陳樂也有些后悔,只是現(xiàn)在共尉已經(jīng)應(yīng)了韓信,再反悔好象也不太妥當(dāng)。他無奈的看著陸賈,又看著一聲不吭的共尉,苦笑著直搖頭。
正在此時,韓信求見。一進(jìn)帳,看了看一臉不快的陸賈和一臉無奈的陳樂,韓信紅著臉坐在共尉面前,猶豫了半晌,才結(jié)結(jié)巴巴的說道:“將軍,信感激將軍的美意,只是信出身貧寒,不敢高攀,還請將軍收回成命。”
共尉一愣,霍的抬起頭打量著韓信,韓信欲言又止,沮喪的低下了頭。
他在戰(zhàn)場上一看到白媚就心動了。

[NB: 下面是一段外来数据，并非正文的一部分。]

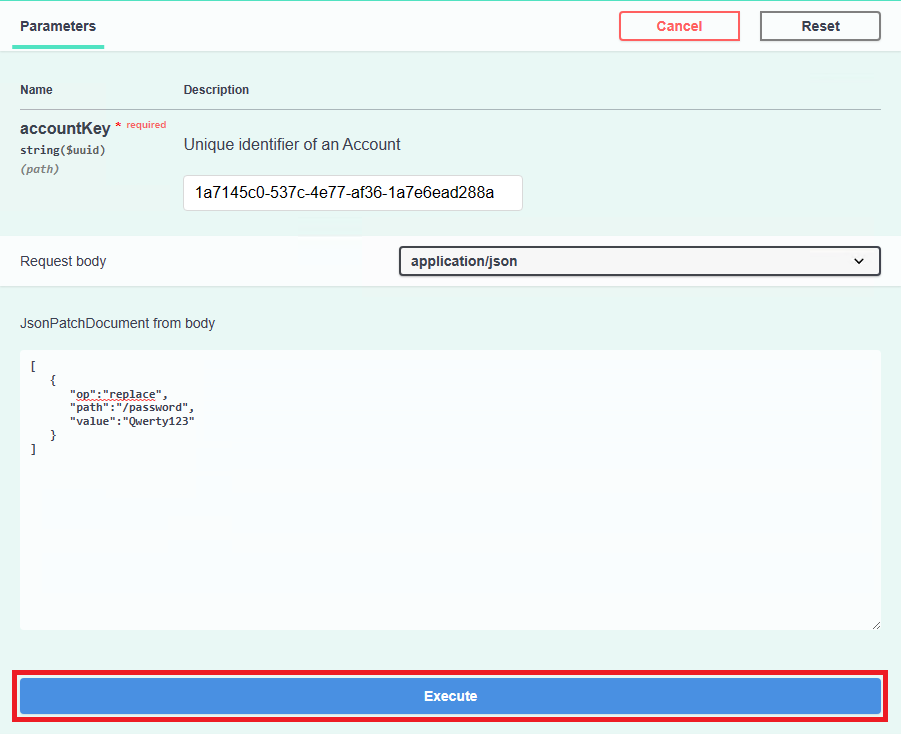Viewport: 901px width, 734px height.
Task: Click the "JsonPatchDocument from body" description
Action: coord(117,323)
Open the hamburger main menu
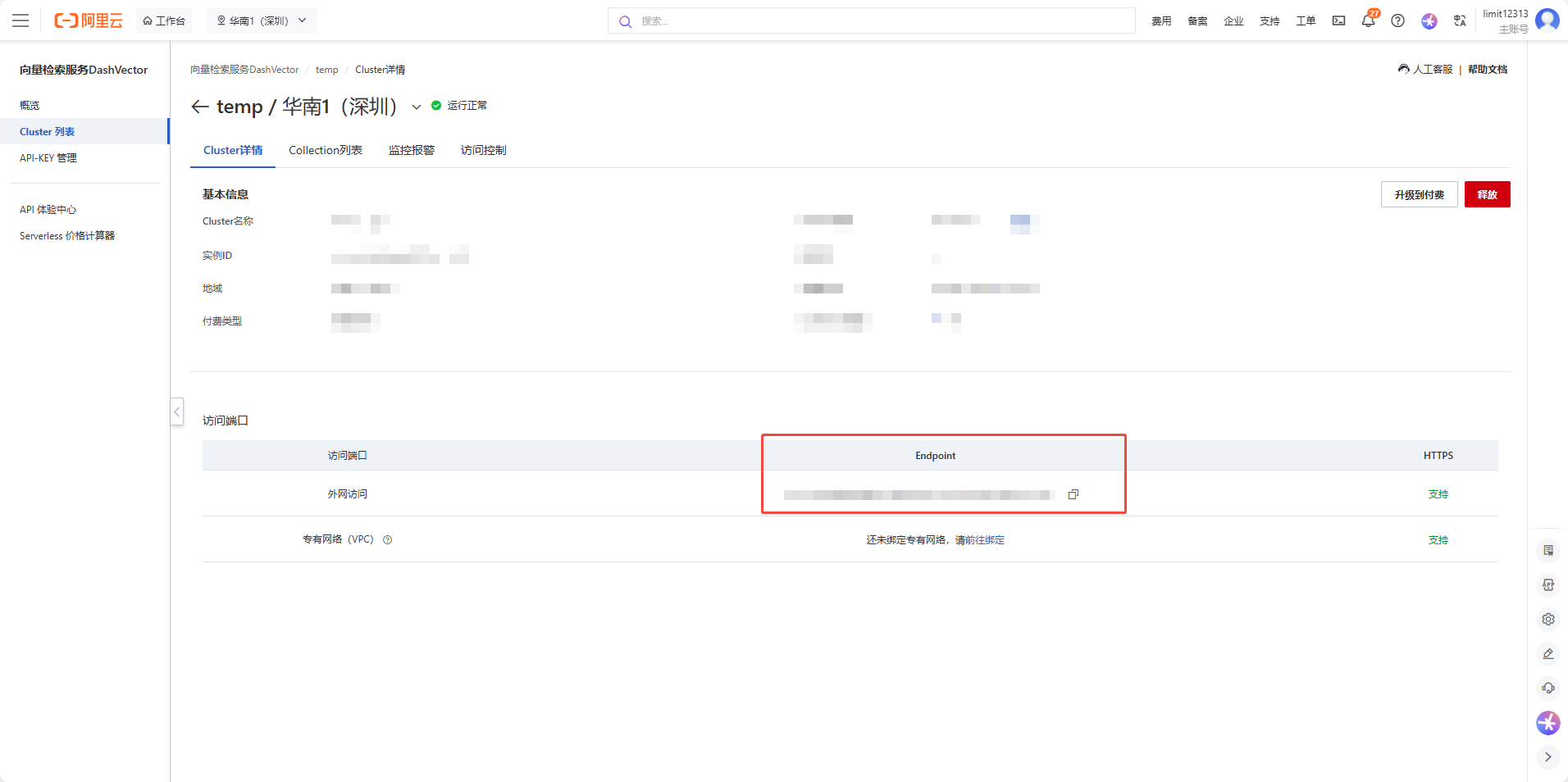Viewport: 1568px width, 782px height. pyautogui.click(x=21, y=20)
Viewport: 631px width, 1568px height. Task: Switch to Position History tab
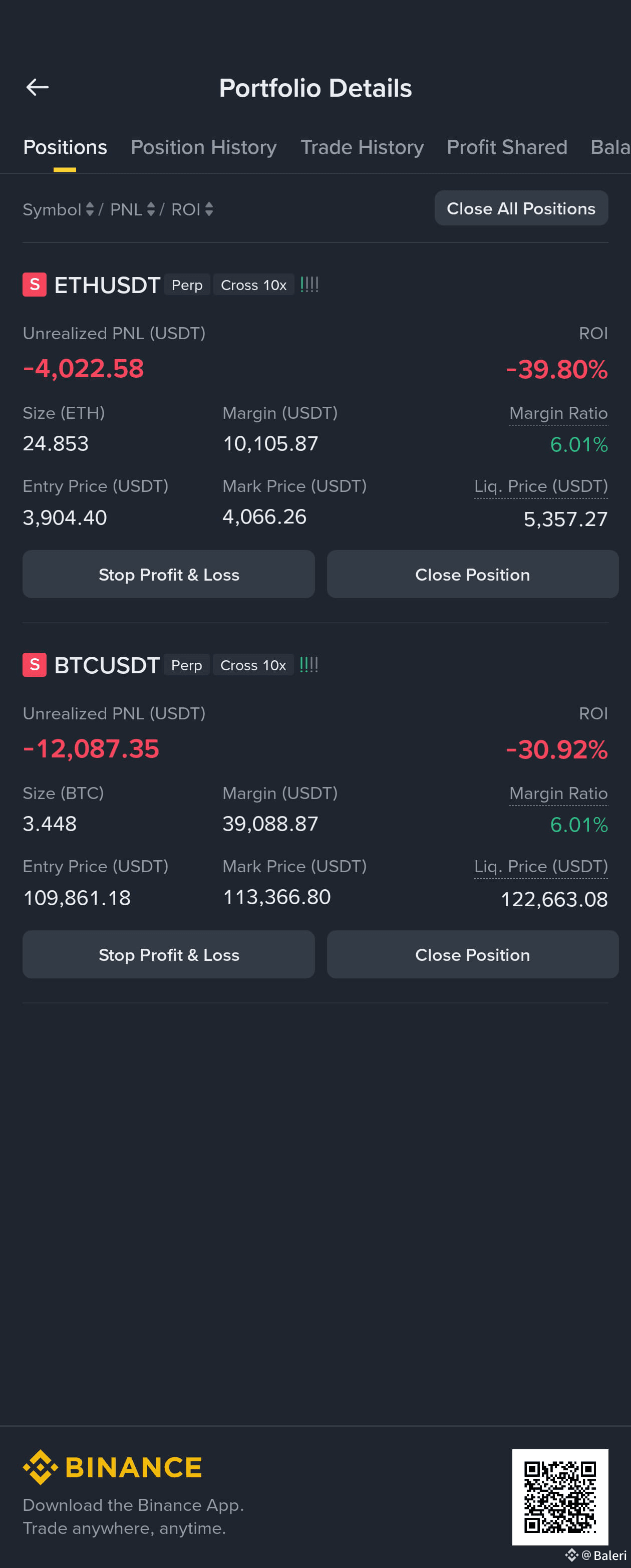pyautogui.click(x=204, y=147)
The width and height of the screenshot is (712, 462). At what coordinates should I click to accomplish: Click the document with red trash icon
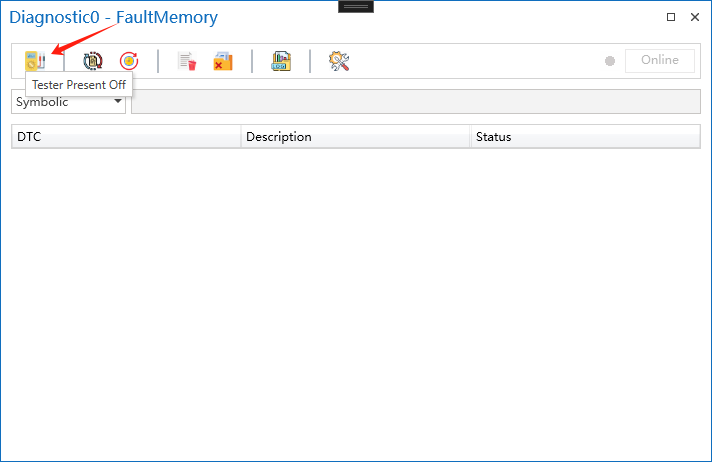pos(187,61)
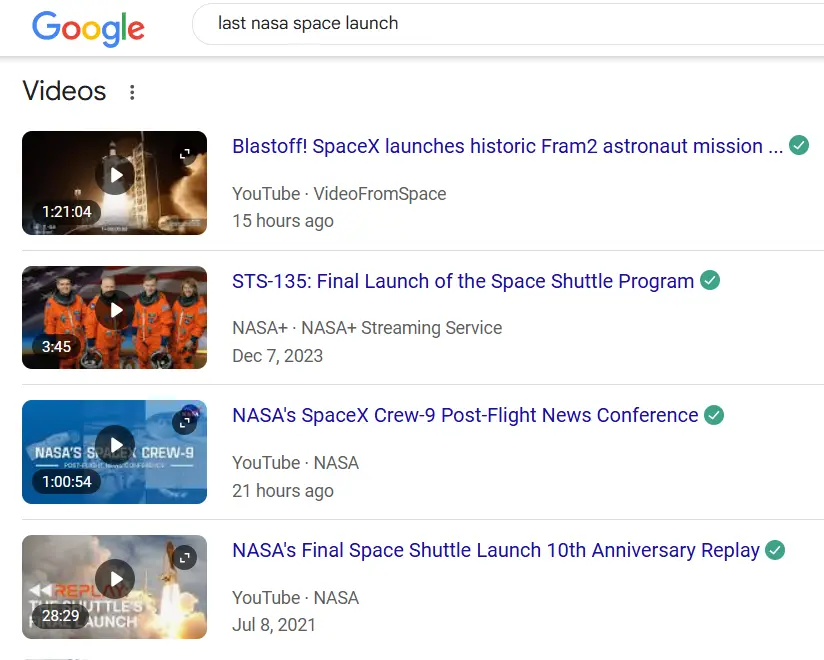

穿著精致戰(zhàn)甲的白媚長發(fā)飛舞英姿颯爽的形象,深深的刻在了他的心里,撥動了他埋藏了二十多年的情弦。共尉看出了他的心思,以白媚是他的俘虜?shù)睦碛桑瑢酌馁p給了他,他十分感激,正在帳里美滋滋的想著心事,卻被帳下的一個叫王晟的衛(wèi)士兩句話給提醒了。
王晟說,白公是楚國貴族,他本人能征慣戰(zhàn),手下還有七千大軍,如果投降將軍,他就是除了將軍之外的第二號人物,白媚也就不是普通的俘虜可比。這種情況下,只有共尉才是白家聯(lián)姻的最好對象,你韓信是共將軍慧眼提拔的人才不假,但你現(xiàn)在不過是一個隨軍司馬,如何能與白家聯(lián)姻?就算將軍愛惜你的才能,不會省不得一個女人,可是他會放心的將白公的勢力交到你手上嗎?如果真與白媚成親,你得到了美人,卻將成為將軍的心頭大患。
韓信一聽,渾身象是被潑了一盆冷水,激零零打了個冷戰(zhàn)。娶白媚,就要成為共尉防范的對象,帶領(lǐng)大軍建功立業(yè)的雄心壯志必將落空。他沒有做過多考慮,隨即決定放棄白媚。